__WHAT YOU ARE ASKED TO DO__
Write out the records that follow with every word intact.

__RECORDS SUPPLIED__
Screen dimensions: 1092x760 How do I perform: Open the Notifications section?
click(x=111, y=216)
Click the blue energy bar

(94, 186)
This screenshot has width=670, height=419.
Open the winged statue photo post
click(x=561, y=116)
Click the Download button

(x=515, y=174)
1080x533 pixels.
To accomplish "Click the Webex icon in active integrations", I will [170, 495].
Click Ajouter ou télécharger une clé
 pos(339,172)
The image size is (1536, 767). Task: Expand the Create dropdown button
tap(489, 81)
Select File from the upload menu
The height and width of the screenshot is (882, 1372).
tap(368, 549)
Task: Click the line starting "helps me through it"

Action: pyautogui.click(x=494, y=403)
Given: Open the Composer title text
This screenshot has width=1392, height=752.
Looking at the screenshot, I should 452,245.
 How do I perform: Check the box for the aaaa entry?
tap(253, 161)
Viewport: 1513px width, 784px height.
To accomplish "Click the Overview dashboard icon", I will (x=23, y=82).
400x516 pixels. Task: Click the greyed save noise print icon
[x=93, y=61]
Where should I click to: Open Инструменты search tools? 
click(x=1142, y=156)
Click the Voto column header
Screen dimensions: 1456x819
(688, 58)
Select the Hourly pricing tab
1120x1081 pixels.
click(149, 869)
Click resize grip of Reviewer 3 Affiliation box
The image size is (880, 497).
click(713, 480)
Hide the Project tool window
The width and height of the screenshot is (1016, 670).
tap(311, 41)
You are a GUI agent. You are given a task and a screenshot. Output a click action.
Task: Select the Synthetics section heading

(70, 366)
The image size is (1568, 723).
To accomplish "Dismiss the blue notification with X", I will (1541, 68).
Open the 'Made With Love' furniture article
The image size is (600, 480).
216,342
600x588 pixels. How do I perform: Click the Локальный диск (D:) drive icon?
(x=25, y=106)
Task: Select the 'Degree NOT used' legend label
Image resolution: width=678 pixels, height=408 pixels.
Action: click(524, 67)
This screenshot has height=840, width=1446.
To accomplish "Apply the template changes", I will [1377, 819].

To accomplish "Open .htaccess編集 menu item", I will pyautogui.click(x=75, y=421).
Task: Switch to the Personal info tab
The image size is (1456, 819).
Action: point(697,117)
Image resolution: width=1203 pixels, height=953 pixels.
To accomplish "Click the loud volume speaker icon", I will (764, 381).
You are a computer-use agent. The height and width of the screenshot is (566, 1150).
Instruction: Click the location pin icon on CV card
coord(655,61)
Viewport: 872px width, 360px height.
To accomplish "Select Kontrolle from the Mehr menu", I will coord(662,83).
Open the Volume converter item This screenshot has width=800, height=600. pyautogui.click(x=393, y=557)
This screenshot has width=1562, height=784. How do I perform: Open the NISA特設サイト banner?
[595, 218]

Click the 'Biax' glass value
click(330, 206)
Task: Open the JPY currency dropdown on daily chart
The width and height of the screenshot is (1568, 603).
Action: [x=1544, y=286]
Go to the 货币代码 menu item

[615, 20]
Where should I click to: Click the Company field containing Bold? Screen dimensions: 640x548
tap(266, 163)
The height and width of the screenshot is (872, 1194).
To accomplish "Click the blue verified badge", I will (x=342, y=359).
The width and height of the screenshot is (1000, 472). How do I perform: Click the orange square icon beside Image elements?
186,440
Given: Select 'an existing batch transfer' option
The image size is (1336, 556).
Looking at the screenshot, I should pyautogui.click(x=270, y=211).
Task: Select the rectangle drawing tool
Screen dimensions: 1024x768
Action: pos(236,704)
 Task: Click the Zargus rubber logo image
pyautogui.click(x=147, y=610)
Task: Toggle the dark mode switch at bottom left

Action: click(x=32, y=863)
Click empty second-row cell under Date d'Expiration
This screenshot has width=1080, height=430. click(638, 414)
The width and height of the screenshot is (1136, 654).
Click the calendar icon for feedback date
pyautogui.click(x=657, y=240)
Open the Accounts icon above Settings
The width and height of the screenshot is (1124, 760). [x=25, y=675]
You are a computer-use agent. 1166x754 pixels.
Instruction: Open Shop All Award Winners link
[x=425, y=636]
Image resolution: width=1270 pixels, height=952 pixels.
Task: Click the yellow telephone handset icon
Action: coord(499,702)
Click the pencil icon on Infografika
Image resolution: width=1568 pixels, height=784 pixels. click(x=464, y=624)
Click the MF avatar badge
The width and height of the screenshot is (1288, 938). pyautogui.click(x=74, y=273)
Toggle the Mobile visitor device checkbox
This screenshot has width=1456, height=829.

__EXERCISE OUTPUT__
Screen dimensions: 1092x760 How do I perform: Open the Notifications section?
click(x=111, y=216)
Click the blue energy bar

(94, 186)
This screenshot has width=670, height=419.
Open the winged statue photo post
click(x=561, y=116)
Click the Download button

(x=515, y=174)
1080x533 pixels.
To accomplish "Click the Webex icon in active integrations", I will [170, 495].
Click Ajouter ou télécharger une clé
 pos(339,172)
The image size is (1536, 767). Task: Expand the Create dropdown button
tap(489, 81)
Select File from the upload menu
The height and width of the screenshot is (882, 1372).
tap(368, 549)
Task: Click the line starting "helps me through it"

Action: pyautogui.click(x=494, y=403)
Given: Open the Composer title text
This screenshot has width=1392, height=752.
Looking at the screenshot, I should 452,245.
 How do I perform: Check the box for the aaaa entry?
tap(253, 161)
Viewport: 1513px width, 784px height.
To accomplish "Click the Overview dashboard icon", I will (x=23, y=82).
400x516 pixels. Task: Click the greyed save noise print icon
[x=93, y=61]
Where should I click to: Open Инструменты search tools? 
click(x=1142, y=156)
Click the Voto column header
Screen dimensions: 1456x819
(688, 58)
Select the Hourly pricing tab
1120x1081 pixels.
click(149, 869)
Click resize grip of Reviewer 3 Affiliation box
The image size is (880, 497).
click(713, 480)
Hide the Project tool window
The width and height of the screenshot is (1016, 670).
tap(311, 41)
You are a GUI agent. You are given a task and a screenshot. Output a click action.
Task: Select the Synthetics section heading

(70, 366)
The image size is (1568, 723).
To accomplish "Dismiss the blue notification with X", I will (1541, 68).
Open the 'Made With Love' furniture article
The image size is (600, 480).
216,342
600x588 pixels. How do I perform: Click the Локальный диск (D:) drive icon?
(x=25, y=106)
Task: Select the 'Degree NOT used' legend label
Image resolution: width=678 pixels, height=408 pixels.
Action: click(524, 67)
This screenshot has height=840, width=1446.
To accomplish "Apply the template changes", I will [1377, 819].

To accomplish "Open .htaccess編集 menu item", I will pyautogui.click(x=75, y=421).
Task: Switch to the Personal info tab
The image size is (1456, 819).
Action: point(697,117)
Image resolution: width=1203 pixels, height=953 pixels.
To accomplish "Click the loud volume speaker icon", I will (764, 381).
You are a computer-use agent. The height and width of the screenshot is (566, 1150).
Instruction: Click the location pin icon on CV card
coord(655,61)
Viewport: 872px width, 360px height.
To accomplish "Select Kontrolle from the Mehr menu", I will coord(662,83).
Open the Volume converter item This screenshot has width=800, height=600. pyautogui.click(x=393, y=557)
This screenshot has width=1562, height=784. How do I perform: Open the NISA特設サイト banner?
[595, 218]

Click the 'Biax' glass value
click(330, 206)
Task: Open the JPY currency dropdown on daily chart
The width and height of the screenshot is (1568, 603).
Action: [x=1544, y=286]
Go to the 货币代码 menu item

[615, 20]
Where should I click to: Click the Company field containing Bold? Screen dimensions: 640x548
tap(266, 163)
The height and width of the screenshot is (872, 1194).
To accomplish "Click the blue verified badge", I will (x=342, y=359).
The width and height of the screenshot is (1000, 472). How do I perform: Click the orange square icon beside Image elements?
186,440
Given: Select 'an existing batch transfer' option
The image size is (1336, 556).
Looking at the screenshot, I should pyautogui.click(x=270, y=211).
Task: Select the rectangle drawing tool
Screen dimensions: 1024x768
Action: pos(236,704)
 Task: Click the Zargus rubber logo image
pyautogui.click(x=147, y=610)
Task: Toggle the dark mode switch at bottom left

Action: click(x=32, y=863)
Click empty second-row cell under Date d'Expiration
This screenshot has width=1080, height=430. click(638, 414)
The width and height of the screenshot is (1136, 654).
Click the calendar icon for feedback date
pyautogui.click(x=657, y=240)
Open the Accounts icon above Settings
The width and height of the screenshot is (1124, 760). [x=25, y=675]
You are a computer-use agent. 1166x754 pixels.
Instruction: Open Shop All Award Winners link
[x=425, y=636]
Image resolution: width=1270 pixels, height=952 pixels.
Task: Click the yellow telephone handset icon
Action: coord(499,702)
Click the pencil icon on Infografika
Image resolution: width=1568 pixels, height=784 pixels. click(x=464, y=624)
Click the MF avatar badge
The width and height of the screenshot is (1288, 938). pyautogui.click(x=74, y=273)
Toggle the Mobile visitor device checkbox
This screenshot has width=1456, height=829.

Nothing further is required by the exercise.